Do this
Copy everything from the line containing "Rerun KuduCreateTable icon" down to the line containing "[x=58, y=573]", both included, and leave the pictures out of your answer.

## START Exercise materials

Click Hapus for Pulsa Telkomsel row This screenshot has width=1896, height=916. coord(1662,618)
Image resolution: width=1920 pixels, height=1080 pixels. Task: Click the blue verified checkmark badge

## END Exercise materials
## START Exercise materials

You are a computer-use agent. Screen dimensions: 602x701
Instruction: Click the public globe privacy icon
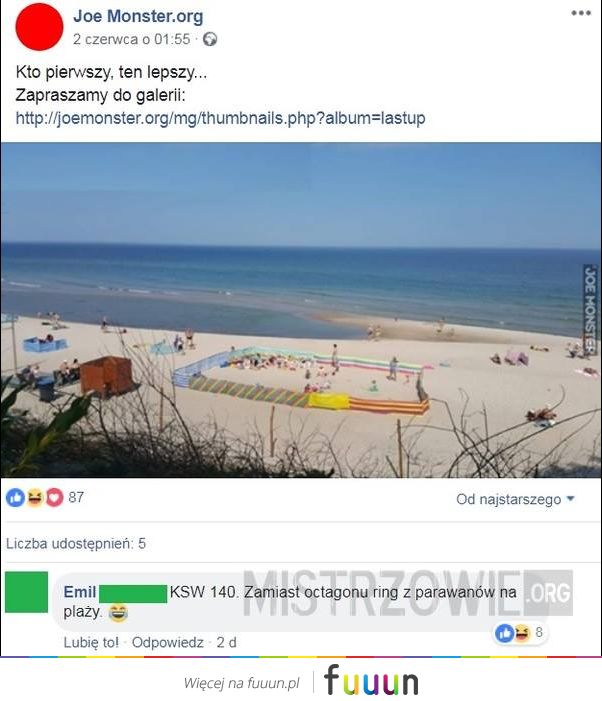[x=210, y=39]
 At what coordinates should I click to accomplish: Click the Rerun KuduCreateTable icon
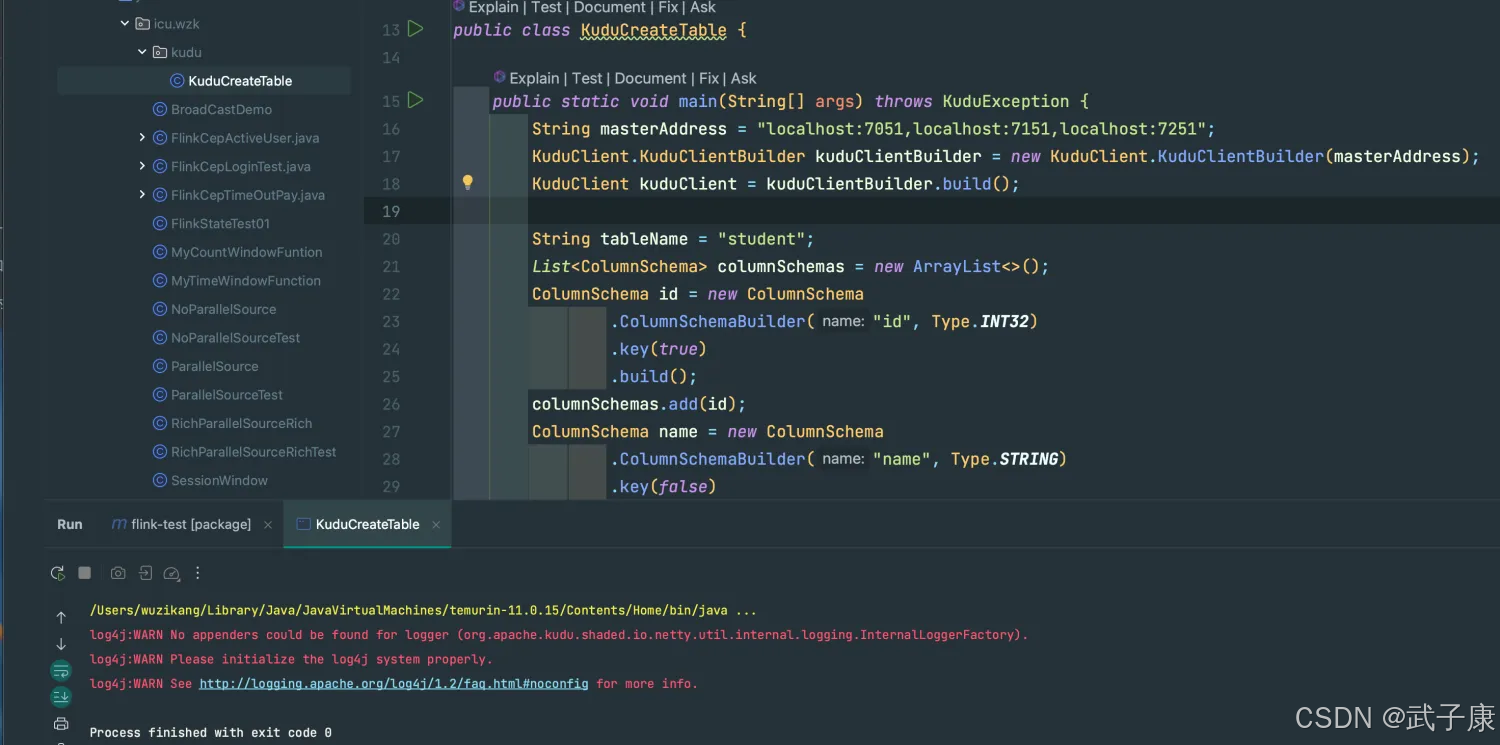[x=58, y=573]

## END Exercise materials
## START Exercise materials

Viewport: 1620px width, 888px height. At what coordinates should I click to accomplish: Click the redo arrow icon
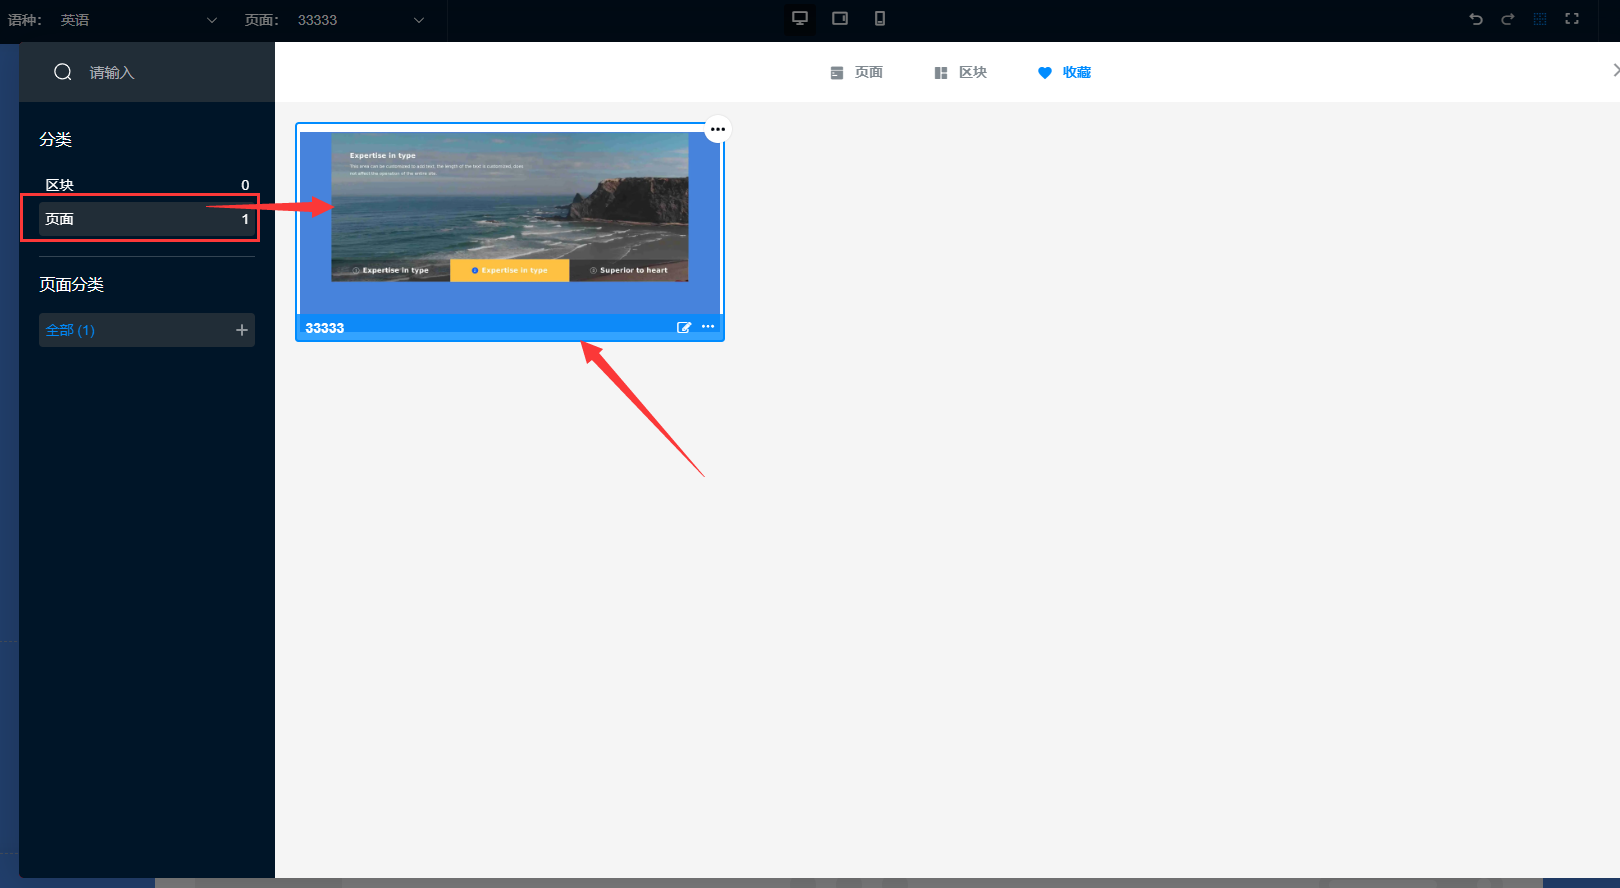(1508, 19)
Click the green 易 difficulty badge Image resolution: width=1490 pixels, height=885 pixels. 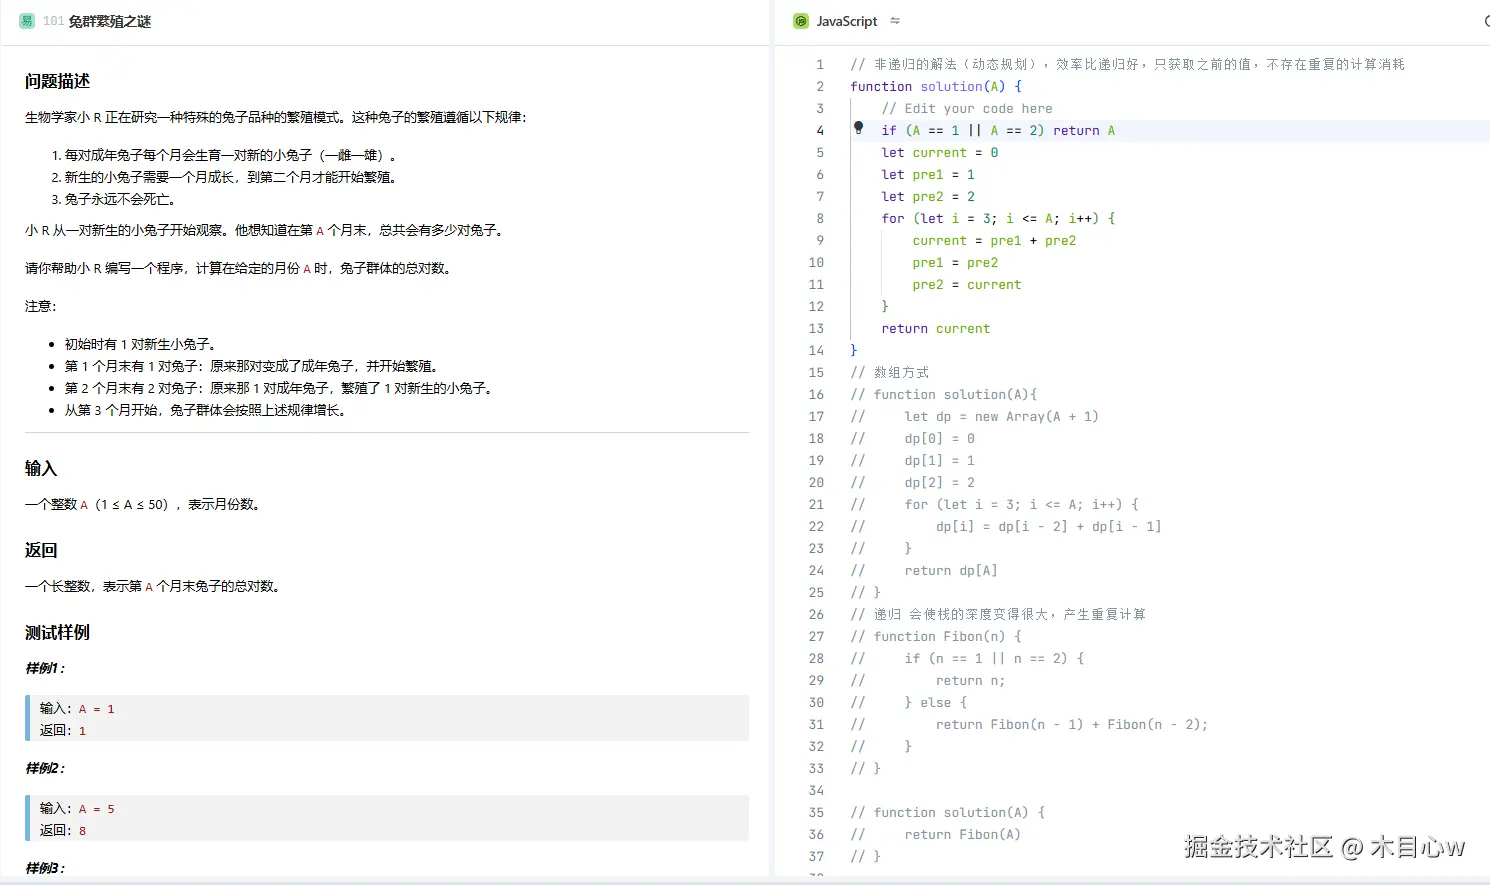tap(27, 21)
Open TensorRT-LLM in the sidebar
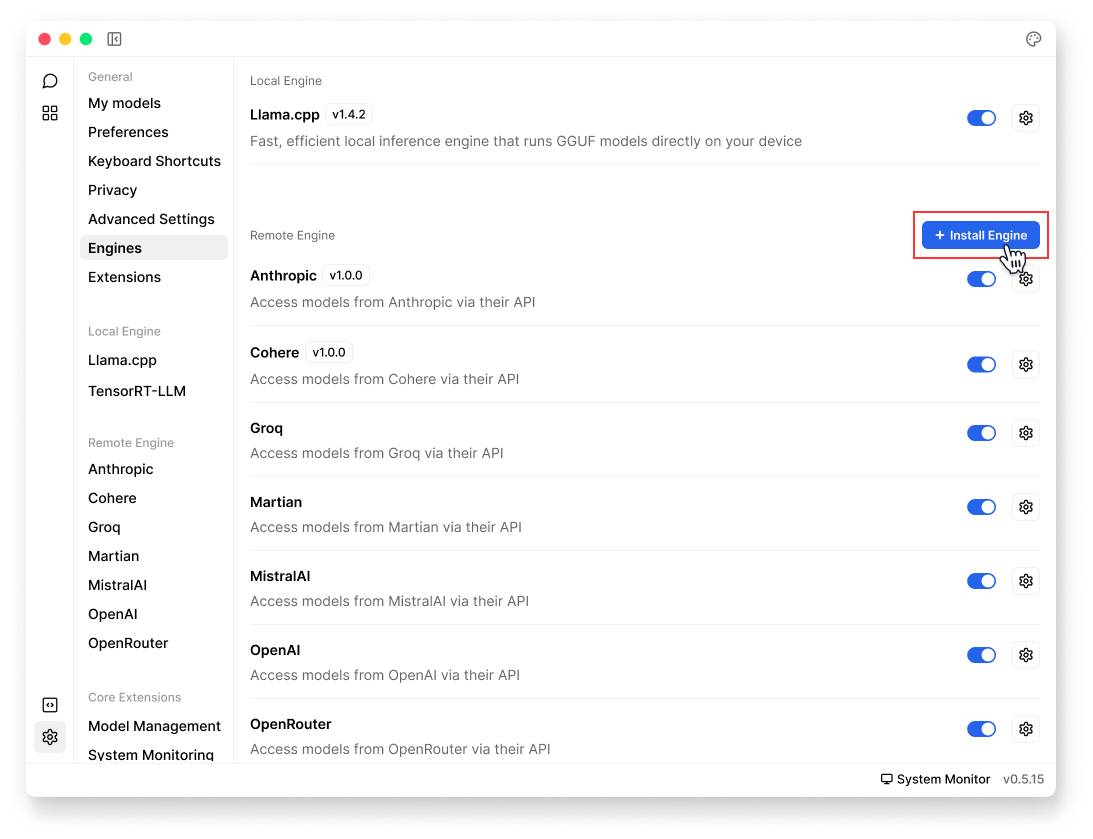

## END Exercise materials

Answer for the task
 At what coordinates should I click to accomplish: Click the Rerun KuduCreateTable icon
[x=58, y=573]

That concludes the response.